ロッテの藤原恭大は10日の西武戦、3安打の固め打ちで打率を.301とした。
『1番・センター』で先発出場した藤原は、0-0の初回の第1打席、先発・今井達也が投じた初球のストレートをセンター前に運ぶと、一死後、佐藤都志也の打席中に二塁盗塁を決め、今季初盗塁をマーク。
0-4の6回一死走者なしの第3打席は、2ボール2ストライクと追い込まれながらも、今井が投じた5球目の153キロストレートを再びセンター前に弾き返し、5月最初の複数安打を達成。
0-7の9回無死走者なしの第4打席には、田村伊知郎が1ボール2ストライクから投じた4球目のストレートをセンター前に、3本目となる安打。4月27日の日本ハム戦以来の猛打賞となった。
藤原はプロ6年目の昨季、試合前の練習でルーティンを確立し、好不調の波を小さくし、規定打席に到達しなかったが、打率.290をマーク。
今季も開幕から1ヶ月が経過したが、「調子は悪いけど、なんとか頑張っているという感じですね」と好不調の波が小さくなっている。
4月13日の取材で藤原は「打ち方であったり、メカニック、引き出しは確実に良くなっているので、去年もある程度数字を残せたので、波は少なくなっているなというのは確実にありますね」と“引き出し”が増えたことが好不調の波が小さくなった要因のひとつに挙げていたが、“引き出し”を増やしたことでの打席内でどんなメリットが出てきたのか5月5日の試合前練習後の取材で訊くと、「悪いなりにヒット、四球が出ているので良いのかなと思います」と自己分析。
藤原が話すように、今季はスタメン出場してノーヒットだったがゲームが9試合あるが、そのうち5試合で四球を選び出塁している。
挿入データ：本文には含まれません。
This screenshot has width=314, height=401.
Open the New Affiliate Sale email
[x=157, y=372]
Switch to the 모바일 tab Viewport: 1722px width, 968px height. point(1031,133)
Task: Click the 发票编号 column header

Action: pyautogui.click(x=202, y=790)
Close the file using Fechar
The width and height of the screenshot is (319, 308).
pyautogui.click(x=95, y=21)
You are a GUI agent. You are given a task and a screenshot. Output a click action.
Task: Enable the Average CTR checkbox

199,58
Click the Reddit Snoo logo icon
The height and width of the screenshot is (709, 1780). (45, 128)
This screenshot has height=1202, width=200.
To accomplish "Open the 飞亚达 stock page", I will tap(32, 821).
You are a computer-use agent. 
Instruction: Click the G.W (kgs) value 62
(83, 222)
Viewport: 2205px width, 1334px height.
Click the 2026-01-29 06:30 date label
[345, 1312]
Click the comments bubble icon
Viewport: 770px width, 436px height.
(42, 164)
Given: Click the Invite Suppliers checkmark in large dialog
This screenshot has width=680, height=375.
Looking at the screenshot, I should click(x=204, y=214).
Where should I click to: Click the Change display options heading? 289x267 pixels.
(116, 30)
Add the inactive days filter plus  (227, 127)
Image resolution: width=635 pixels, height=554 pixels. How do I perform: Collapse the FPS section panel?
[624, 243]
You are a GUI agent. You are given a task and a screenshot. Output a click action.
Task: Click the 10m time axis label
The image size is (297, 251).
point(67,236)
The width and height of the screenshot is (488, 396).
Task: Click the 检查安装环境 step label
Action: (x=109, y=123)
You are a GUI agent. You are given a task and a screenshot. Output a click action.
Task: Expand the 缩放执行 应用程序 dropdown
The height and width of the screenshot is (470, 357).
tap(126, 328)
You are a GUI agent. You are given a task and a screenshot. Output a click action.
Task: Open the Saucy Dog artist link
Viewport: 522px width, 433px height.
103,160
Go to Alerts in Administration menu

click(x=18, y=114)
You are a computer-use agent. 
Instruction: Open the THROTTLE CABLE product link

打って塁に出るだけでなく、四球で出塁するのが今季の藤原の特徴のひとつといえる。
また、2ストライクと追い込まれてからノーステップ打法で打つスタイルを昨季から行っているが、今季は0ボール2ストライクからの打率が.500(6打数3安打)、1ボール2ストライクの打率が.444(18打数8安打)と追い込まれてから打者が圧倒的に不利になるがきっちり数字を残す。
3安打した4月27日の日本ハム戦は、0-0の初回一死一塁の第1打席、金村尚真が2ボール2ストライクから投じたストレートを右中間に適時三塁打、4-2の5二死二塁の第3打席、金村が1ボール2ストライクから投じた外角のストレートを軽く合わせた形のセンター前に適時打、5-2の7回一死一塁の第4打席、柳川大晟が1ボール2ストライクから投じた5球目のカットボールをライト前に安打と、いずれも2ストライクと追い込まれてから放った安打。
一昨年までのように強引に引っ張った右中間への安打ではなく、本人も「いいと思います」と振り返ったコンパクトなスイングで打ったのも良かった。
打線が苦しい中で、藤原は外野のレギュラーポジションを掴もうと存在感を示す。「やれることをやって、内容にこだわって。そのあと結果がついてくると思うので、自分のバッティングをしていけたらなと思います」。シーズン通して好不調の波を小さく過ごすことができた時、藤原が目標に掲げる規定打席到達が見えてくる。